Described above are cases that have a common reaction and action from colleagues and the public. It is representational of how grassroots collective action in the form of petitions, signed letters and protests, can apply external pressure on institutions to do the right thing! This is sadly, a public communal method to accessing justice to effect meaningful change that can lead to systemic improvement. Whilst individual courage is commendable, it is paramount that reorientation of the institutions, from betrayal to courage ought to be transformational.
Professor Jennifer Freyd describes 11 general principles of institutional courage.
- Comply with civil rights laws and go beyond mere compliance
- Educate the institutional community (especially leadership)
- Add checks and balances to power structure and diffuse highly dependent relationships
- Respond well to victim disclosures
- Bear witness, be accountable, apologise
- Cherish the whistle-blowers; cherish the truth tellers
- Conduct scientifically-sound anonymous surveys
- Regularly engage in self-study
- Be transparent about data and policy
- Use the organisation to address the societal problem
- Commit on-going resources to 1-10
I feel, like the public, evidence and other colleagues, that institutional courage is an ongoing process that requires dedication, commitment to creating positive change, cultural competency and educated leadership. It’s a pledge to protect and care for those who depend on the institution and look towards them for moral support, and institutional support at times of injustice. A moral compass orientated to the common good of individuals within the institution can transform organisations to be more accountable, equitable and effective places for everyone. It is without doubt now that institutional courage requires leaders that are willing to take risks rather than maintain the status quo because systems that do nothing cause more harm.

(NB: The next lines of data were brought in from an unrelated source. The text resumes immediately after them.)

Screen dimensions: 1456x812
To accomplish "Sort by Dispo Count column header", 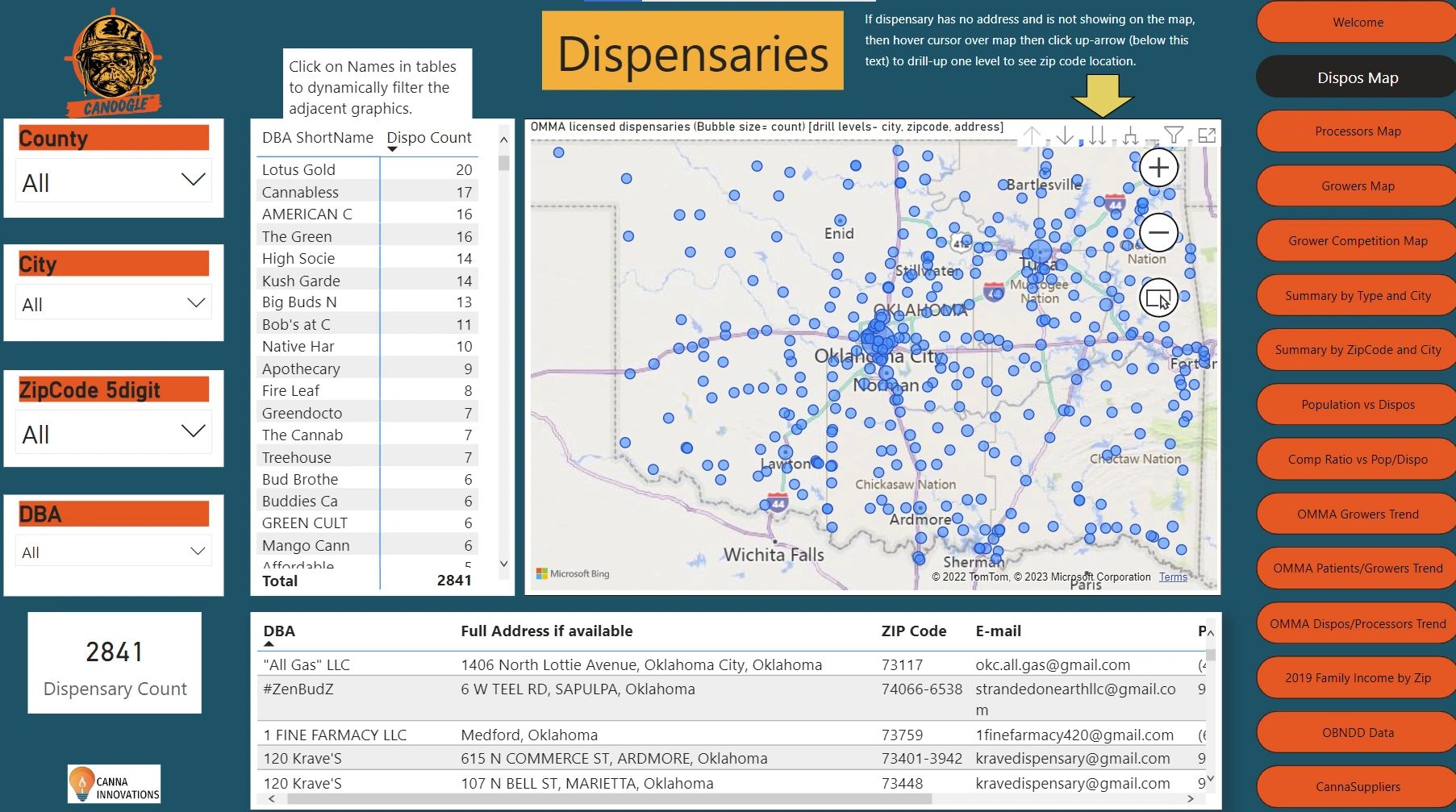I will (x=428, y=138).
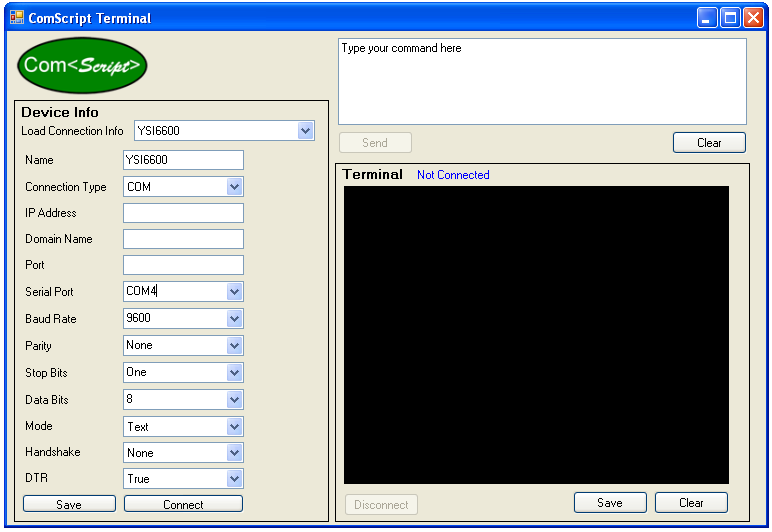This screenshot has height=532, width=772.
Task: Expand the Stop Bits dropdown
Action: [x=234, y=372]
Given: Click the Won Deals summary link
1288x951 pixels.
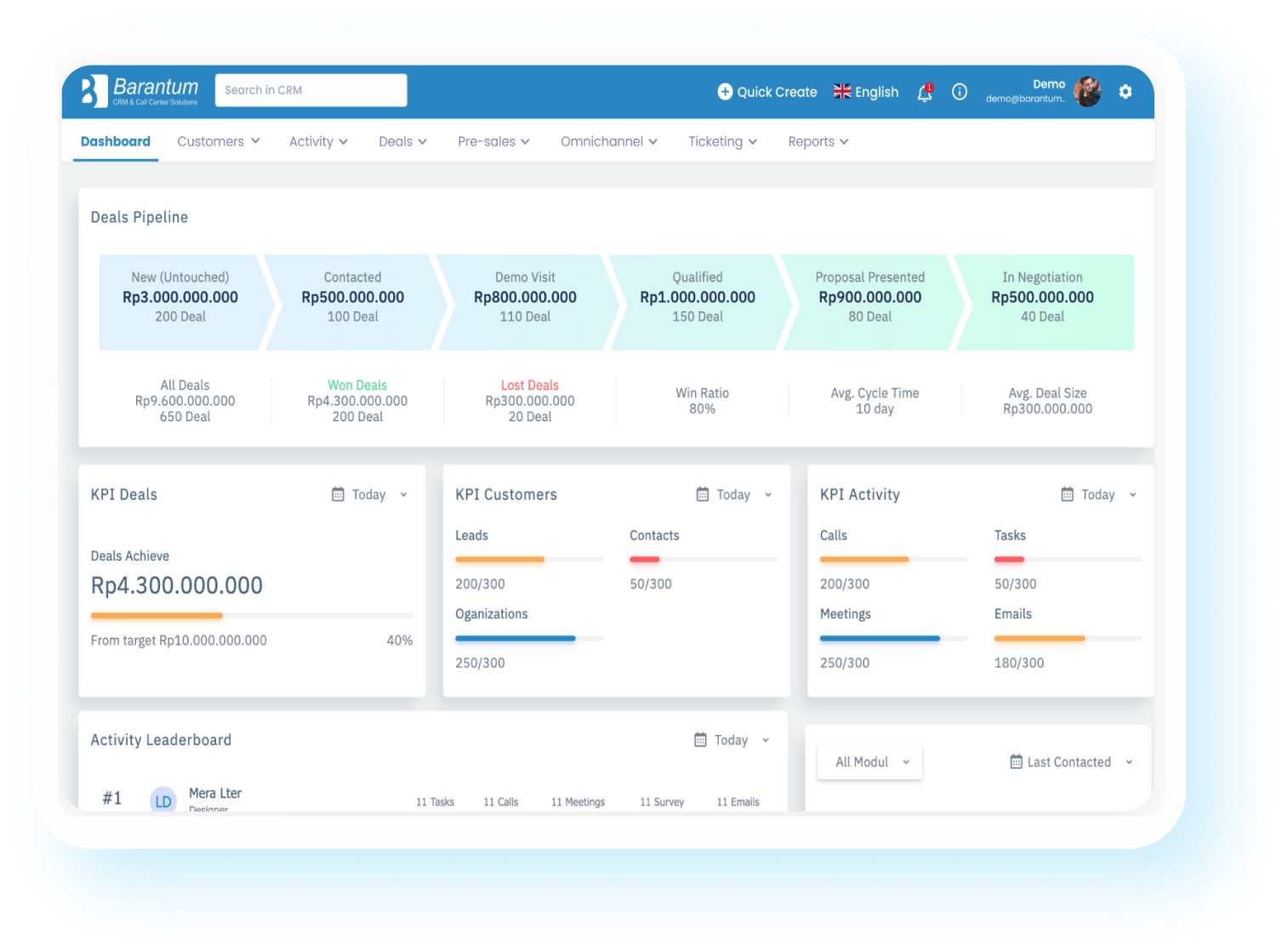Looking at the screenshot, I should coord(357,385).
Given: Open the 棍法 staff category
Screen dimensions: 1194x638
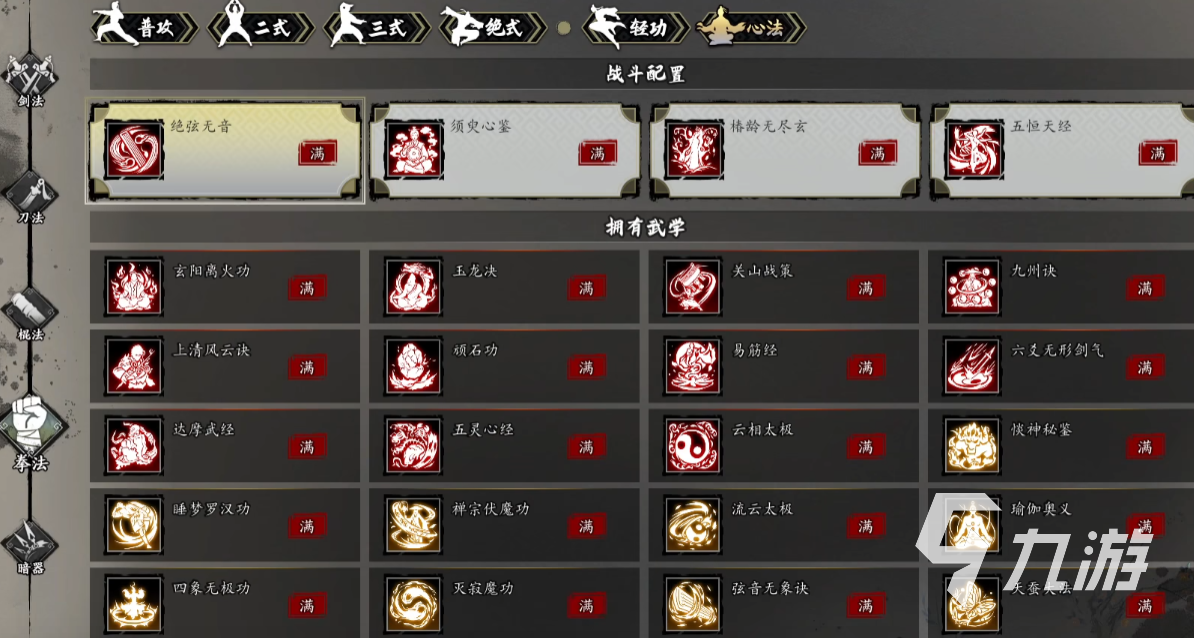Looking at the screenshot, I should pyautogui.click(x=30, y=313).
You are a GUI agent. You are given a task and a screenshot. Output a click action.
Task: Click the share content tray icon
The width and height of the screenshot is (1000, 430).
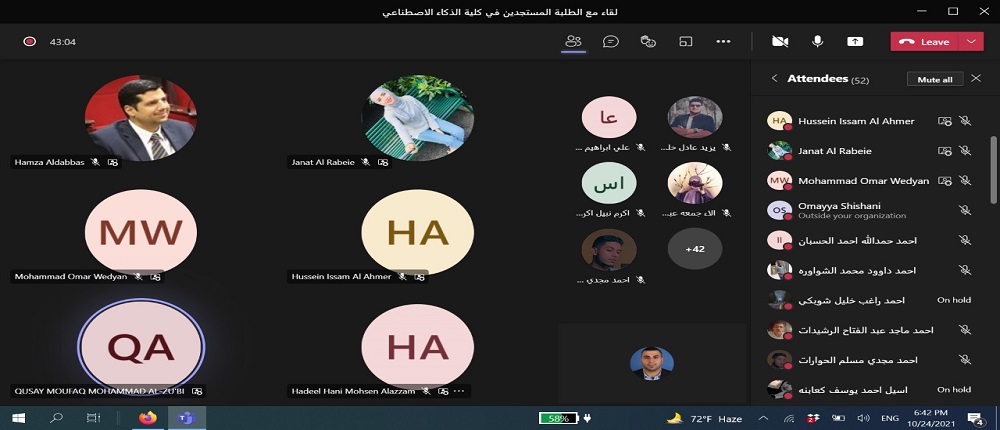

- Smith, C. P. & Freyd, J. J. Dangerous Safe Havens: Institutional Betrayal Exacerbates Sexual Trauma. J. Trauma. Stress 26, 119–124 (2013).
- Smith, C. P. & Freyd, J. J. Institutional betrayal. Am. Psychol. 69, 575–584 (2014).
Evelyn (Evie) Mensah is a Consultant Ophthalmologist at Central Middlesex Hospital, London North West University Healthcare NHS Trust where she’s the Clinical Lead for Ophthalmology and Co-Lead for the North West London Ophthalmology Clinical Reference Group.
Evie obtained her medical degree from Imperial College and ophthalmology training was at Moorfields. Her expertise includes the management of medical retinal disease and complex cataract surgery. She’s a previous educational supervisor and college tutor to Ophthalmology Specialist Trainees (OSTs) in her unit and has trained and accredited a multi-professional workforce to take on extended roles. Evie has been the recipient of two ‘Best Trainer in Ophthalmology’ Health Education England awards over the past four years nominated by London OSTs.
Evie is a trustee of the Moorfields Lions Korle Bu Trust and has developed an innovative diabetic retinopathy management course for West African Ophthalmologists underpinned by input from educators at University College London and the West African College of Surgeons. She also runs an innovative Laser simulation course for London OSTs.
Evie is the Workforce Race Equality Standard (WRES) Expert for her Trust that comprises a 69% global majority workforce. She is also the new Chair for EDI (equity, inclusion and diversity) at the Royal College of Ophthalmologists.
Evie is active on social media where she is an advocate for antiracism and social justice.
Declaration of interests
I have read and understood the BMJ Group policy on declaration of interests and declare the following interests: None
Correction: The original blog posted on the 19th of October has been edited for clarity and to avoid ambiguity.